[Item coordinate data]
==============================

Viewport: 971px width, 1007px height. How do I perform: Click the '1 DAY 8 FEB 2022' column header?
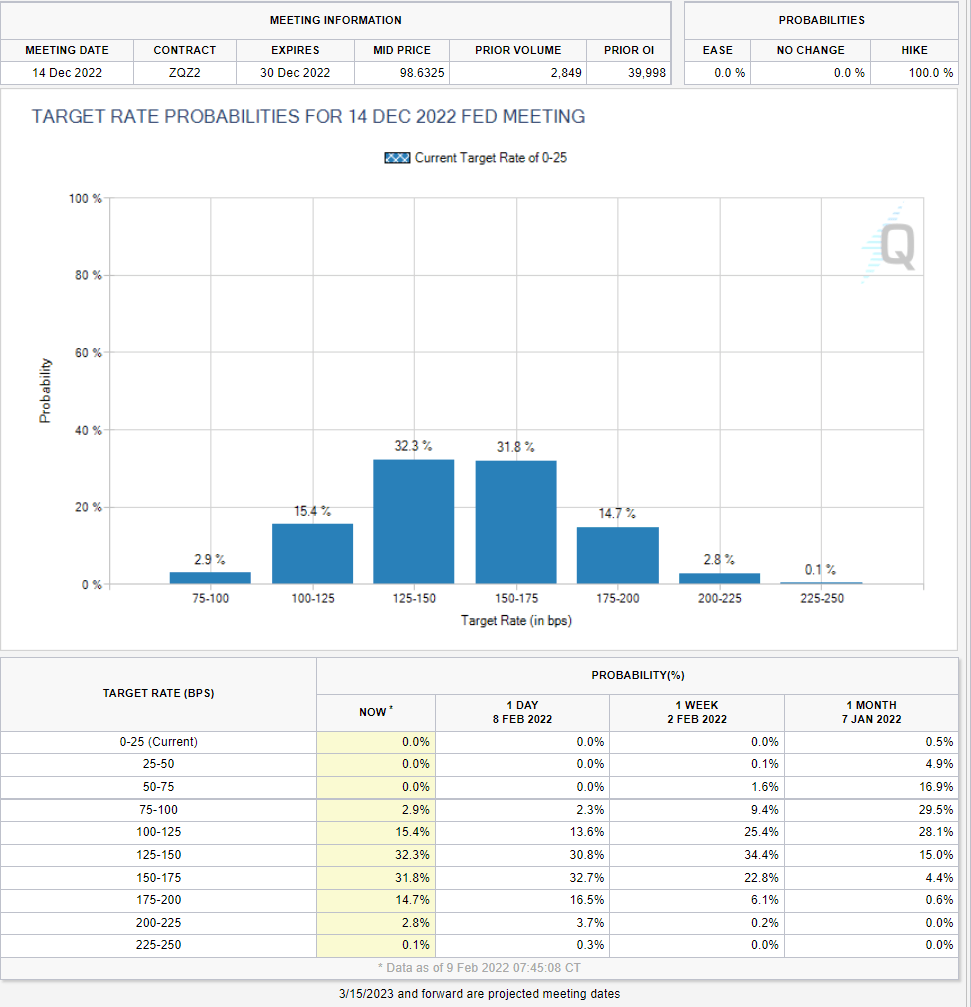(522, 712)
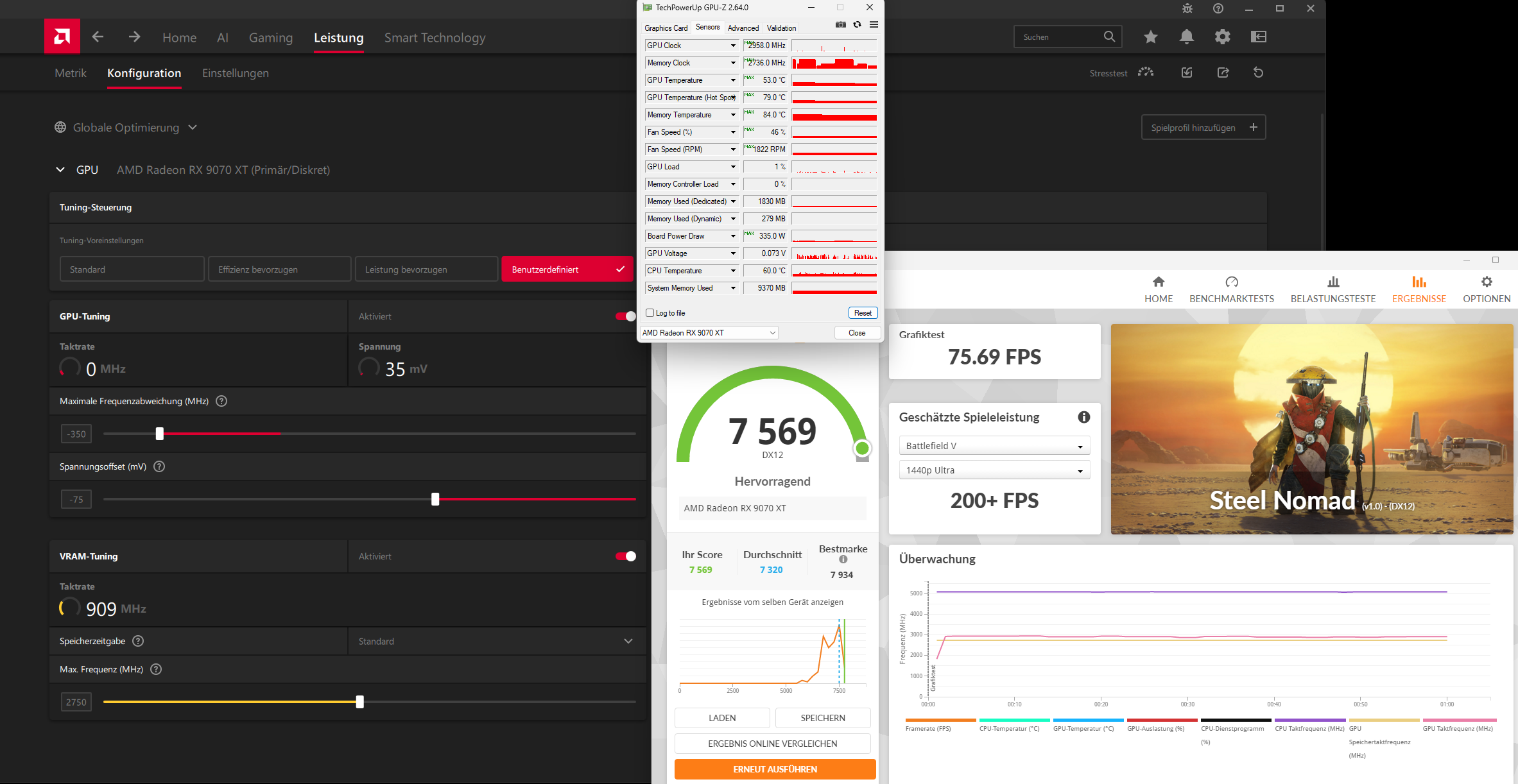The height and width of the screenshot is (784, 1518).
Task: Click info icon next to Geschätzte Spieleleistung
Action: (1083, 417)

==============================

**Problem to solve**
Print the rows above again, word for word and in their original order, with the pictures left out.

**In response**
Viewport: 971px width, 1007px height. How do I perform: Click the '1 DAY 8 FEB 2022' column header?
(522, 712)
The height and width of the screenshot is (784, 1518).
Task: Click info icon next to Geschätzte Spieleleistung
Action: (1083, 417)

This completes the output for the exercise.